Reproduce the records word for word from their beginning through the line containing "tap(18, 117)", including that line.

Records taken from a collection
○ ○ ○ ○ ○
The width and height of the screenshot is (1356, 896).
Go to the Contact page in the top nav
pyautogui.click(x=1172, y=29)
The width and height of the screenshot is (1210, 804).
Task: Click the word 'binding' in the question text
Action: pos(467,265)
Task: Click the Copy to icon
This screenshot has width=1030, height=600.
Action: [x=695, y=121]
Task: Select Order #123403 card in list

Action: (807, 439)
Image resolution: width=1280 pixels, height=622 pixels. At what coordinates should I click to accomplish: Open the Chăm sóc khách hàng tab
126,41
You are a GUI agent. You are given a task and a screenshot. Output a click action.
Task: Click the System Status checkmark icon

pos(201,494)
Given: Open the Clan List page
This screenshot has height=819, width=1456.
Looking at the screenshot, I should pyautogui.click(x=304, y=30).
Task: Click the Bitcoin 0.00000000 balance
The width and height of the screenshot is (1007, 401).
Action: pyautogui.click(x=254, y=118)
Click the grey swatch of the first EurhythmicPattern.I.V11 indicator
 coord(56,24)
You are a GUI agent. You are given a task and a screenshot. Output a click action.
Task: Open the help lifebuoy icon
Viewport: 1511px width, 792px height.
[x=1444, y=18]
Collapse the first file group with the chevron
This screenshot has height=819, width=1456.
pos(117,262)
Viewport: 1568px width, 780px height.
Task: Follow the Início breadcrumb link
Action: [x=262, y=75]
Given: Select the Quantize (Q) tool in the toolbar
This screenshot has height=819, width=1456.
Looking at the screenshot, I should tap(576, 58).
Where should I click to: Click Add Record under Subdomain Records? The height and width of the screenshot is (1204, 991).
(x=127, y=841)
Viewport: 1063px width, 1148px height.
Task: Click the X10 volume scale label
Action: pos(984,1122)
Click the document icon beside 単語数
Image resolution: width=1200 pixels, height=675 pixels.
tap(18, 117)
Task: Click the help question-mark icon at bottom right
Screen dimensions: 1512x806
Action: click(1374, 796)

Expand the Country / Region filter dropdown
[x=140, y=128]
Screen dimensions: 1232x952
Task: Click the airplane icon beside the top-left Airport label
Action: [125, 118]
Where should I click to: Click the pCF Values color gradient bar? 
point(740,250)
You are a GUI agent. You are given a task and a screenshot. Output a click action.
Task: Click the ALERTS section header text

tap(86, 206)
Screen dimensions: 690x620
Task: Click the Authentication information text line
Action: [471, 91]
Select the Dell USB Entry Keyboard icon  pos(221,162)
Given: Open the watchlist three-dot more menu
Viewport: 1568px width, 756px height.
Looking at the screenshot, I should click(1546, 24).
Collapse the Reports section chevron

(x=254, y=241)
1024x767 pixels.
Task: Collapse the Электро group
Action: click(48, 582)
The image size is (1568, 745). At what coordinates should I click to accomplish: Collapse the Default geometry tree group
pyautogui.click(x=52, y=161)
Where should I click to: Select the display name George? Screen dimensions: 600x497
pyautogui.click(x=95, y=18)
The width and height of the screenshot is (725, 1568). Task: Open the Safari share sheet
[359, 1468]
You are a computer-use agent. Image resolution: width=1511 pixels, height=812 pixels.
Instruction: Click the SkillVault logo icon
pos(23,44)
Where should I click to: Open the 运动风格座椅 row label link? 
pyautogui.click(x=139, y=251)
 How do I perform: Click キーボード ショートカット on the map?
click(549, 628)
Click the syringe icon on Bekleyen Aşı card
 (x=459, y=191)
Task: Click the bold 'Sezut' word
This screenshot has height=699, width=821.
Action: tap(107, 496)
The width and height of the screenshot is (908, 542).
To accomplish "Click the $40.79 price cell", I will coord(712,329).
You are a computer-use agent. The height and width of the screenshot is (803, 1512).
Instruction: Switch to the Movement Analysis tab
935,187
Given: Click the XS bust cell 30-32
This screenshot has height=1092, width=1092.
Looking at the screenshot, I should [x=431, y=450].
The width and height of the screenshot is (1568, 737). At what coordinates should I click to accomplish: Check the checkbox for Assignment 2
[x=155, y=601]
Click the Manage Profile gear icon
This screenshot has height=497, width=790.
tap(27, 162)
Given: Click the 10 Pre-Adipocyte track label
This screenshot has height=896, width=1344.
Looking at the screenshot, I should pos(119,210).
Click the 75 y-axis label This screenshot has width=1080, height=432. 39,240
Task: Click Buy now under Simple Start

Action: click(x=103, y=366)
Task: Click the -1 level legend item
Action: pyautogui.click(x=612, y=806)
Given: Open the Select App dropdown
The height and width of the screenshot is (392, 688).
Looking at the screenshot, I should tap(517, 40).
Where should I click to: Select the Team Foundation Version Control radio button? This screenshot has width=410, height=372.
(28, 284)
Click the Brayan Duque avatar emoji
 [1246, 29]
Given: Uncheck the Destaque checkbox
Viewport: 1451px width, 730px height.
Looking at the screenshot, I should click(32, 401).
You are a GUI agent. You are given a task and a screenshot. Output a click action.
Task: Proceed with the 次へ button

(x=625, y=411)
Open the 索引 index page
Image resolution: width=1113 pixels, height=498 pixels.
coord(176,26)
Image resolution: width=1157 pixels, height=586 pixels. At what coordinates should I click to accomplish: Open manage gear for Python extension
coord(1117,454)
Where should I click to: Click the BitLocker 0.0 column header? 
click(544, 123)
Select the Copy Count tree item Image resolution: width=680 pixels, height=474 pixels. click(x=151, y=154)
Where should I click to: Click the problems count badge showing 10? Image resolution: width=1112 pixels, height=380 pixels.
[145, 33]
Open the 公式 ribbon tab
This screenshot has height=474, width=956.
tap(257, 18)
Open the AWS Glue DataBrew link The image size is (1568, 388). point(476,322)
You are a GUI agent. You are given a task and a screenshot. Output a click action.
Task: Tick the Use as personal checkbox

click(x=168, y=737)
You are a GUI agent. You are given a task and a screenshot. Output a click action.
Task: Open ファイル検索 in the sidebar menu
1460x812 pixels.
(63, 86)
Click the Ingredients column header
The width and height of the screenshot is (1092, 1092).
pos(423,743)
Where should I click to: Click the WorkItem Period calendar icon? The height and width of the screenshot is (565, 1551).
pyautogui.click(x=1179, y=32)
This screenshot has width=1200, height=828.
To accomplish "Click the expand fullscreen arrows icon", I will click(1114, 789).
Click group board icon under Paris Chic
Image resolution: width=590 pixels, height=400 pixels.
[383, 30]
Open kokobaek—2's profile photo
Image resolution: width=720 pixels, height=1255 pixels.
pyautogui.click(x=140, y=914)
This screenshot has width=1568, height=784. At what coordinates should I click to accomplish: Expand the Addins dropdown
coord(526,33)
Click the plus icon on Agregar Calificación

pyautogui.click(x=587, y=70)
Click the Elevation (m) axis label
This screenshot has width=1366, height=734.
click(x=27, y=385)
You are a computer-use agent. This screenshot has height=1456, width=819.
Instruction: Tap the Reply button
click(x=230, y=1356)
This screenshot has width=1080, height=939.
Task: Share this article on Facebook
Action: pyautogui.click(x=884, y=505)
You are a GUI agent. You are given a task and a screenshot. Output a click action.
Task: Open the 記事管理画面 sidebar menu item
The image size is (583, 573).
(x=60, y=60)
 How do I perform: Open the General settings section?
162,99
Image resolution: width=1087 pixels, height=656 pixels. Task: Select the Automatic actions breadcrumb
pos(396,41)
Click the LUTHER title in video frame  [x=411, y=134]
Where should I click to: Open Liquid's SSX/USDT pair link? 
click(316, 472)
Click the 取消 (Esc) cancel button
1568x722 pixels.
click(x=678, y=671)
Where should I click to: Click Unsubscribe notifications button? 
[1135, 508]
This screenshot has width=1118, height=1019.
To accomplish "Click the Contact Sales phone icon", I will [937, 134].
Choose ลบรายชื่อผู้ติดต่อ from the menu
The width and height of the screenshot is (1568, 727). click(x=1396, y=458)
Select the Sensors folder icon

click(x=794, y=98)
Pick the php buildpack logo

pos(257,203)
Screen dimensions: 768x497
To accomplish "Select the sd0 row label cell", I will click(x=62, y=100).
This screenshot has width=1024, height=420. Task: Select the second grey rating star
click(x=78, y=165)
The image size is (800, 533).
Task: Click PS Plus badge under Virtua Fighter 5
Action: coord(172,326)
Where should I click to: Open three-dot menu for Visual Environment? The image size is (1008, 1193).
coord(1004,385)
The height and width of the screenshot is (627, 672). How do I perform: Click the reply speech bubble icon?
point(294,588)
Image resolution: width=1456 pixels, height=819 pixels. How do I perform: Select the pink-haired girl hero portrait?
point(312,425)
○ ○ ○ ○ ○
_Task response_:
The width and height of the screenshot is (1356, 896).
Go to the Contact page in the top nav
pyautogui.click(x=1172, y=29)
The width and height of the screenshot is (1210, 804).
Task: Click the word 'binding' in the question text
Action: pos(467,265)
Task: Click the Copy to icon
This screenshot has width=1030, height=600.
Action: [x=695, y=121]
Task: Select Order #123403 card in list

Action: (807, 439)
Image resolution: width=1280 pixels, height=622 pixels. At what coordinates should I click to accomplish: Open the Chăm sóc khách hàng tab
126,41
You are a GUI agent. You are given a task and a screenshot. Output a click action.
Task: Click the System Status checkmark icon

pos(201,494)
Given: Open the Clan List page
This screenshot has height=819, width=1456.
Looking at the screenshot, I should pyautogui.click(x=304, y=30).
Task: Click the Bitcoin 0.00000000 balance
The width and height of the screenshot is (1007, 401).
Action: pyautogui.click(x=254, y=118)
Click the grey swatch of the first EurhythmicPattern.I.V11 indicator
 coord(56,24)
You are a GUI agent. You are given a task and a screenshot. Output a click action.
Task: Open the help lifebuoy icon
Viewport: 1511px width, 792px height.
[x=1444, y=18]
Collapse the first file group with the chevron
This screenshot has height=819, width=1456.
pos(117,262)
Viewport: 1568px width, 780px height.
Task: Follow the Início breadcrumb link
Action: [x=262, y=75]
Given: Select the Quantize (Q) tool in the toolbar
This screenshot has height=819, width=1456.
Looking at the screenshot, I should tap(576, 58).
Where should I click to: Click Add Record under Subdomain Records? The height and width of the screenshot is (1204, 991).
(x=127, y=841)
Viewport: 1063px width, 1148px height.
Task: Click the X10 volume scale label
Action: pos(984,1122)
Click the document icon beside 単語数
Image resolution: width=1200 pixels, height=675 pixels.
tap(18, 117)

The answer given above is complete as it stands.